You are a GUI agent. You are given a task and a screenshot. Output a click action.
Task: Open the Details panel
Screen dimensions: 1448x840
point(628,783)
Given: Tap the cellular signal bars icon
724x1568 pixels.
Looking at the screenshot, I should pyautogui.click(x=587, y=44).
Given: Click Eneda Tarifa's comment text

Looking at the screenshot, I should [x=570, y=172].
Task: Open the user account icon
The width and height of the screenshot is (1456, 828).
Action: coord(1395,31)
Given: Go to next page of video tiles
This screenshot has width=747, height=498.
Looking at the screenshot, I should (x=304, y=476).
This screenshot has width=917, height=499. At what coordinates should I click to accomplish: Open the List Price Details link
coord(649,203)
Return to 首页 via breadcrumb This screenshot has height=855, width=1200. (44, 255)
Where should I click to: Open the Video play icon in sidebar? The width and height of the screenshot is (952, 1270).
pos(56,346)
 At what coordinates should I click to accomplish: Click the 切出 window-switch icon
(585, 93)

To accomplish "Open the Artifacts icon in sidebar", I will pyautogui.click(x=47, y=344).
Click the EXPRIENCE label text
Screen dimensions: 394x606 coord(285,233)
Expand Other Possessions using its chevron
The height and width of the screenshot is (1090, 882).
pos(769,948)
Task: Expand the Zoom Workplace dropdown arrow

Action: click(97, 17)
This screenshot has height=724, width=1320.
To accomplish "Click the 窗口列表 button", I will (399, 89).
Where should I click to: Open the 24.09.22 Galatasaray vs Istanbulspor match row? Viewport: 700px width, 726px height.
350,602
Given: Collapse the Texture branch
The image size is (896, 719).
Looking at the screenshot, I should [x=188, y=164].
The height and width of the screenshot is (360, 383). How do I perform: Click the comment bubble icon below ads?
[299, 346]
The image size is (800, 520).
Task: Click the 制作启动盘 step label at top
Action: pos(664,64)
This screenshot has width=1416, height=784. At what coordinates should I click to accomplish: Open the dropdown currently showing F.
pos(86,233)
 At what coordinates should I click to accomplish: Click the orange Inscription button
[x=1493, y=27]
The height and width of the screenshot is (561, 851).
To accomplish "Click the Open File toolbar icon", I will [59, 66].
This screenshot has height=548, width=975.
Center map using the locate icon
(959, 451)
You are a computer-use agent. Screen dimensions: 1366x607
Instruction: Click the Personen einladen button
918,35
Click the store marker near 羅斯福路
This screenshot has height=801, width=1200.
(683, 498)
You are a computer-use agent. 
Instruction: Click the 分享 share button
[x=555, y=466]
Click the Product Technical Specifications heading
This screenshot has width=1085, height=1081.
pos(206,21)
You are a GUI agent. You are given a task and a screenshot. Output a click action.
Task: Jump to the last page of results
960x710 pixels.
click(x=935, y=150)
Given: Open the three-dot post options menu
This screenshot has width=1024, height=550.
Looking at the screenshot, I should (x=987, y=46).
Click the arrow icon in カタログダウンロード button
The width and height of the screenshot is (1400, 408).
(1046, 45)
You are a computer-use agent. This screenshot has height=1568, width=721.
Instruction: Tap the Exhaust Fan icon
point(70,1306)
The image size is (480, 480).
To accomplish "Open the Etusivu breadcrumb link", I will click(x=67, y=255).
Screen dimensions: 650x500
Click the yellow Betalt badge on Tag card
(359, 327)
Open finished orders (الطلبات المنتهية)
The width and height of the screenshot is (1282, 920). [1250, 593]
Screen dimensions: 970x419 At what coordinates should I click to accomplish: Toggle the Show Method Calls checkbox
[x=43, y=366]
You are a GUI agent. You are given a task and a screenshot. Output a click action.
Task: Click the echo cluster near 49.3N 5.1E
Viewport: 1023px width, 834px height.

REQUIRED ACTION =
Using the entries above, output exactly the lines between the line holding "The image size is (896, 719)." and the line holding "Click the Product", end lines included, and nothing more.

TASK RESPONSE =
The image size is (896, 719).
Looking at the screenshot, I should [x=188, y=164].
The height and width of the screenshot is (360, 383). How do I perform: Click the comment bubble icon below ads?
[299, 346]
The image size is (800, 520).
Task: Click the 制作启动盘 step label at top
Action: pos(664,64)
This screenshot has width=1416, height=784. At what coordinates should I click to accomplish: Open the dropdown currently showing F.
pos(86,233)
 At what coordinates should I click to accomplish: Click the orange Inscription button
[x=1493, y=27]
The height and width of the screenshot is (561, 851).
To accomplish "Click the Open File toolbar icon", I will [59, 66].
This screenshot has height=548, width=975.
Center map using the locate icon
(959, 451)
You are a computer-use agent. Screen dimensions: 1366x607
Instruction: Click the Personen einladen button
918,35
Click the store marker near 羅斯福路
This screenshot has height=801, width=1200.
(683, 498)
You are a computer-use agent. 
Instruction: Click the 分享 share button
[x=555, y=466]
Click the Product Technical Specifications heading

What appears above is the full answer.